In order for a user to borrow against their Account, they must deposit collateral asset(s) into the Account. By default, Sentiment allows cross-margining of assets which allows the user to deposit multiple collateral types to provide increased capital efficiency. Sentiment will aim to allow composite collateral types such as aTokens (Aave interest bearing tokens) and yTokens (Yearn interest bearing tokens) and eventually introduce exotic collateral types such as ITM option tokens.
Typical Borrowing Flow
- Borrower opens an account and deposits collateral.
- Assets are borrowed against the collateral and transferred to the account.
- Borrower deploys the borrowed assets to various contracts in DeFi
When a borrower wants to close their position, they can either repay all borrowed assets with the accumulated interest. Excess assets (profits) can be withdrawn to the user’s EOA. In the case of liquidation, an external Maintainer will pay back the debt and buy the collateral assets at a discount. See the Sentiment Whitepaper for further detail on when a position breaches the risk thresholds set by the protocol Risk Engine.

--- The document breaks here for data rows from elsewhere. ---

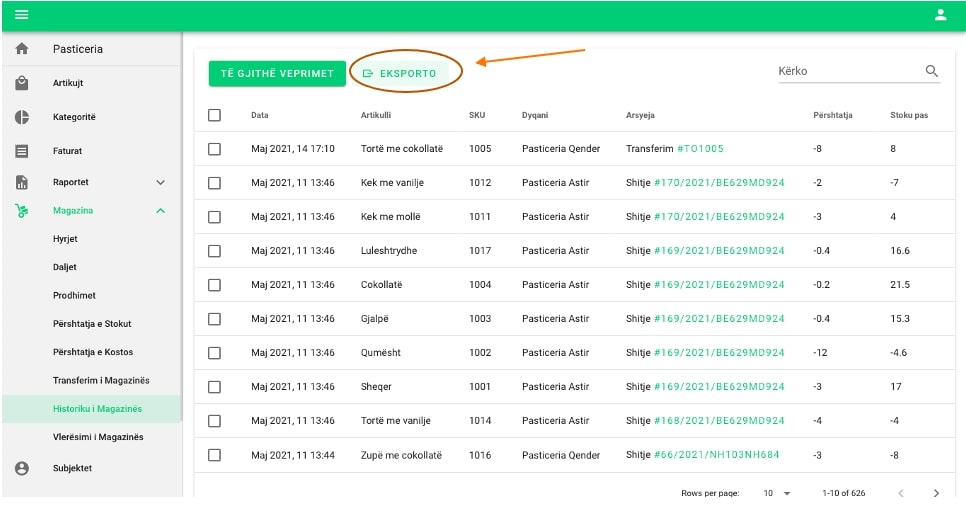
Task: Open the rows per page dropdown
Action: 777,493
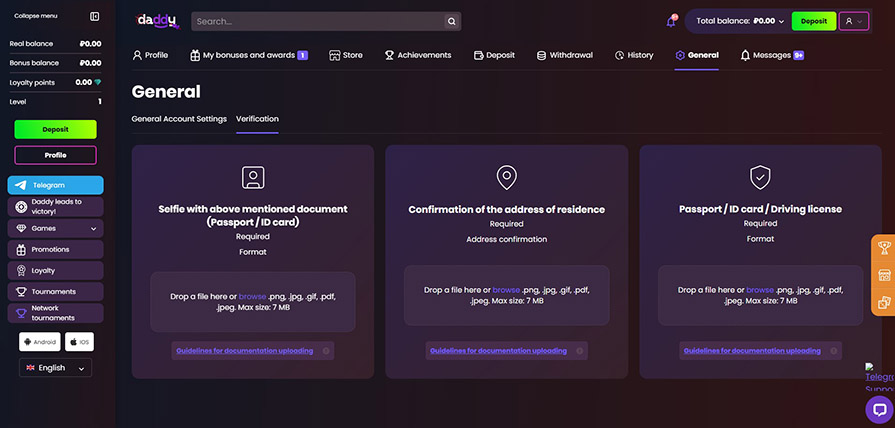Click browse link in Passport upload box
The image size is (895, 428).
pos(760,290)
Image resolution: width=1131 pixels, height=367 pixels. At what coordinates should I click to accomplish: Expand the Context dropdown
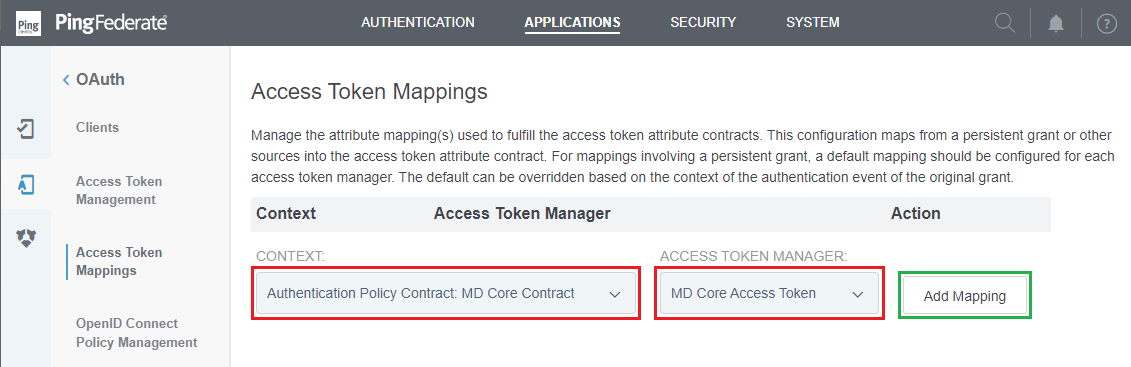[446, 293]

When borrowing assets in the Account, users will have to pay a variable interest rate based on
supply and demand for that given token. The current interest rate (APY) for all borrowable
assets can be seen under the
Debt section of the Account tab.
In addition to variable interest rates, borrowers are subject to an origination fee. The origination fee will be set at 0.1% (10 bps) initially and will be subject to change. Origination fees are a revenue mechanism for the Sentiment protocol that result in better experience for borrowers and lenders due to following reasons:
- Revenue generated from the origination fees will be used to further support protocol development.
- Fees can be used to subsidize interest rates earned by lenders and help reduce rates paid by borrowers.
- A portion of fees accrued will go toward an insurance fund that will be the liquidity backstop and reduce the risk of bad debt for lenders.